• [ACTIVITY A]: Set down the section of the passage on storing token distributions that begins at "After a block" and ends at "tokens to the output file.", word for word.
• [ACTIVITY B]: Take the passage on storing token distributions further, beginning right after its final sentence.

• [TEXT]:
* * * * * * * * *
Let’s assume that a block (length $L$ ) beginning with "United States of America $\dots$ ” is selected in the pre-enriching second pass over the dataset. Since $k=2$ , we retrieve from the prefix trie with prefix “United States” as shown in Figure 7. At every level (i.e. highlighted $N_{i}$ ), first $\mathbf{y}^{\text{all}}_{i}$ will be created in floating point representation with the same bitwidth as token IDs. In our case, this was fp16. Then, we sort the distribution to get top $r$ token IDs and top $r$ probability values. Storing these on disk will require space equivalent to $2kr$ more tokens.

After a block of $L$ tokens is read from the input file, it is immediately written as is to the output file. Then we find top $r$ token IDs and probabilities for each $k$ and sequentially write these values to the output file. After all $k$ such distributions are written, we would have written equivalent of $L+2kr$ tokens to the output file.

A.4 Additional Discussion on Minibatch building with $\mathbf{y}^{\text{CC}}_{i}$

Since we know that the maximum support of all the $\mathbf{y}^{\text{CC}}_{i}$ distributions is $r+1$ , we can ideally easily pass them as key-value pairs to the training loop and calculate KL divergence more efficiently. This causes only $O(kr)$ increase in memory footprint of a batch. However, this can be slightly inefficient since we need to run “gather” operation to obtain correct components of the predicted distribution $P_{\theta}(y_{i})$ based on token indices. “gather” operation is often slow⁸⁸8https://github.com/pytorch/xla/issues/898, https://github.com/pytorch/xla/issues/3587 on TPU/XLA devices which rely on a predictable dataflow in order to optimize their compute graph. Prior works such as BigBird (Zaheer et al., 2020) have resorted to special resizing and converted the operation to continuous memory access.
* * * * * * * * *
• [PROVIDED DATA]:

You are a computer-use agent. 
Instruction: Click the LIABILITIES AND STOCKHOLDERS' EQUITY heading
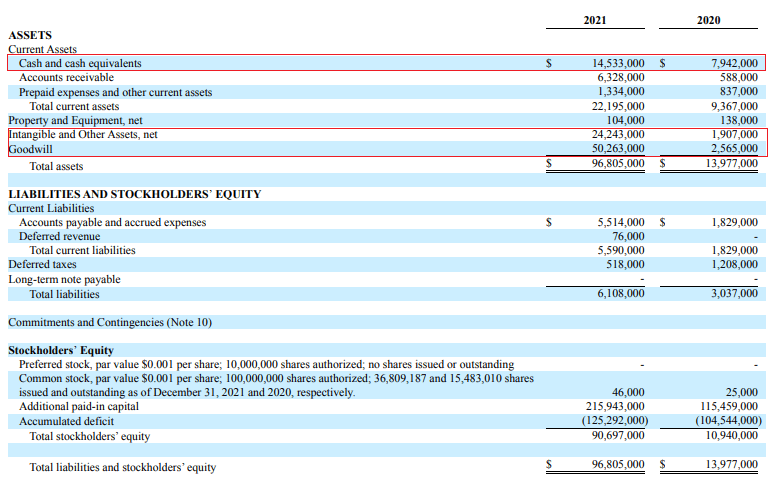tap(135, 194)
* * * * * * * * *
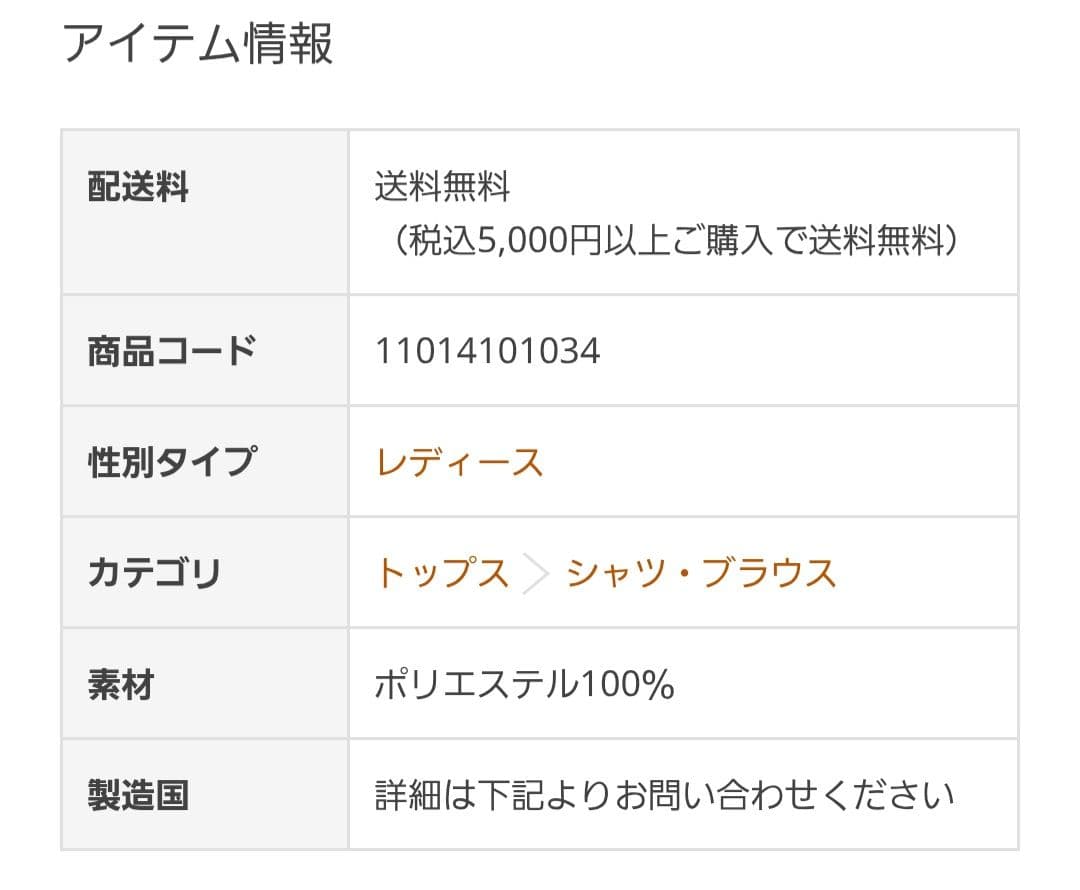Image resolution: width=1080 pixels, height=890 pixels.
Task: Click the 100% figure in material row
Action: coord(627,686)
* * * * * * * * *
• [OUTPUT A]:
After a block of $L$ tokens is read from the input file, it is immediately written as is to the output file. Then we find top $r$ token IDs and probabilities for each $k$ and sequentially write these values to the output file. After all $k$ such distributions are written, we would have written equivalent of $L+2kr$ tokens to the output file.

• [OUTPUT B]:
Such tricks are harder to implement here without ascertaining an upper bound on the maximum token ID in the support of $\mathbf{y}^{\text{CC}}_{i}$ . Ideally, obtaining such bounds may be useful and possible since the tokenizer (such as WordPiece or BPE) are expected to assign lower token IDs (earlier “merges”) to frequent tokens anyway. In our implementation, we initialize a $k\times|\mathcal{V}|$ size zero vector and use the “scatter” ⁹⁹9https://pytorch.org/docs/stable/generated/torch.scatter.html operation to populate counts at correct places. While the “scatter” operation is also slow, we perform it during batch creation on CPU which is latency optimized as opposed to previous proposal which was doing “gather” operation on accelerators which are throughput optimized. While this increases the memory footprint of the batch by $O(k|\mathcal{V}|)$ , we found that using such dense vectors for KL divergence resulted in the model running slightly faster on both TPUs and GPUs.

Since we pack the $[\mathbf{y}^{\text{CC}}_{1},\dots,\mathbf{y}^{\text{CC}}_{k}]$ directly into the batch as $|\mathcal{V}|$ -dimensional vectors, the memory used by the labels in the CoCoNTs objective is considerably higher than in the baseline. Despite this, we occupy only 0.5% of the total TPU/GPU RAM used by the trainer. The baseline (NT) method takes only $128\times 256\times 2=64\text{KB}$ of memory to store labels for a sequence length of 256 and a batch size of 128, assuming16-bit integer token IDs. In the CoCoNTs objective, we provide additional $k$ distributions. Assuming each number in the distribution is a 16-bit float, and considering $k=8$ and GPT2’s vocabulary size of $50257$ , we occupy approximately $128\times 8\times 50257\times 2=98.16\text{MB}$ of additional GPU/TPU RAM per batch during training. On our GPUs, the NT objective utilizes around 72GB of RAM out of the total available 80GB, leaving more than enough room to accommodate all the $k=8$ extra distributions per sequence per batch.